Top of Supplied information

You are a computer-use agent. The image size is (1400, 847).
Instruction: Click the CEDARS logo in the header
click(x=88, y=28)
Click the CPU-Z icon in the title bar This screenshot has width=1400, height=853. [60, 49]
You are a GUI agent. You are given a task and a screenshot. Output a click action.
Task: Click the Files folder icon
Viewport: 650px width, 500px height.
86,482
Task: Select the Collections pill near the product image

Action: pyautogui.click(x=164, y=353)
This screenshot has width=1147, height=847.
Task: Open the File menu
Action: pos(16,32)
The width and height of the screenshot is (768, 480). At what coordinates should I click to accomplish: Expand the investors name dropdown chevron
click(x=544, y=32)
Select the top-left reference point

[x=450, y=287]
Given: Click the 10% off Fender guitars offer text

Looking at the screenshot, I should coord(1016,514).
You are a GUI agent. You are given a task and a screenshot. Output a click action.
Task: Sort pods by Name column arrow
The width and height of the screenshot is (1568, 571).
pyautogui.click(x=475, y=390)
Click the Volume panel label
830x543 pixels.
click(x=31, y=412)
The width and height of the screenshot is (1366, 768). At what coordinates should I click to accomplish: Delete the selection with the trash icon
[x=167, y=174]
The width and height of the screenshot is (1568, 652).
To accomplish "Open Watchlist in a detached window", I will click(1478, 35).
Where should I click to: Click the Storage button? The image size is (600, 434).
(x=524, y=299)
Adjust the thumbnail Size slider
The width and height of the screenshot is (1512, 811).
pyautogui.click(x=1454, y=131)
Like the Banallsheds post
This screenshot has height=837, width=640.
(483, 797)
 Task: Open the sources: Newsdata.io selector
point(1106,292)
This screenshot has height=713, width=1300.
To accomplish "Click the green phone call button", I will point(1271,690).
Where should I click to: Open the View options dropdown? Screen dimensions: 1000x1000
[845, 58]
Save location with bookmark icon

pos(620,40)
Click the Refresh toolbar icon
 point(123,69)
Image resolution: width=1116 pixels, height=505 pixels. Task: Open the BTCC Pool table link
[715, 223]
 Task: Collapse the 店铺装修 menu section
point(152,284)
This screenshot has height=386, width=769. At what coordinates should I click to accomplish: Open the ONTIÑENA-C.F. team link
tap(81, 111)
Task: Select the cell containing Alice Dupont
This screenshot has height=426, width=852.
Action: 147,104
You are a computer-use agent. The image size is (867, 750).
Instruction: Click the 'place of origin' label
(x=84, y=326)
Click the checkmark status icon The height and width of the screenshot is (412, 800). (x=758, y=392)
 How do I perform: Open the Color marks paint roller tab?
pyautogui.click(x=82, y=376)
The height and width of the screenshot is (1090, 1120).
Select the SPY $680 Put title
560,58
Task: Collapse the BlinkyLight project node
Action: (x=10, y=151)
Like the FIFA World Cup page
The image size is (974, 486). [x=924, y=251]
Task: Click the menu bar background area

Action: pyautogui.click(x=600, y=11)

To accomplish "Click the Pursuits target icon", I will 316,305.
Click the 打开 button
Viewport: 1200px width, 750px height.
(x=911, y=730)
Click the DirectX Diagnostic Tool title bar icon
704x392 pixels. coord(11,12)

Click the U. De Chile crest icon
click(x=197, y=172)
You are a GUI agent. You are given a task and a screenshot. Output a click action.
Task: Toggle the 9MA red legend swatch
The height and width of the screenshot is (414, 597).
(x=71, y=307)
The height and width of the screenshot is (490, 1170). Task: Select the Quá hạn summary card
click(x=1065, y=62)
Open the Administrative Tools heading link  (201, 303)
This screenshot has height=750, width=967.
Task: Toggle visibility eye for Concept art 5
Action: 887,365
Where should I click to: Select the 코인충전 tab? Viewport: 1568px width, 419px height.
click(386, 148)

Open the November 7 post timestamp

Bottom of Supplied information

→ **Work item**
Restate the listing word for word, but only from its first line through the line with "Task: Sort pods by Name column arrow", keeping both end lines.

→ **Problem solution**
You are a computer-use agent. The image size is (1400, 847).
Instruction: Click the CEDARS logo in the header
click(x=88, y=28)
Click the CPU-Z icon in the title bar This screenshot has width=1400, height=853. [60, 49]
You are a GUI agent. You are given a task and a screenshot. Output a click action.
Task: Click the Files folder icon
Viewport: 650px width, 500px height.
86,482
Task: Select the Collections pill near the product image

Action: pyautogui.click(x=164, y=353)
This screenshot has width=1147, height=847.
Task: Open the File menu
Action: pos(16,32)
The width and height of the screenshot is (768, 480). At what coordinates should I click to accomplish: Expand the investors name dropdown chevron
click(x=544, y=32)
Select the top-left reference point

[x=450, y=287]
Given: Click the 10% off Fender guitars offer text

Looking at the screenshot, I should coord(1016,514).
You are a GUI agent. You are given a task and a screenshot. Output a click action.
Task: Sort pods by Name column arrow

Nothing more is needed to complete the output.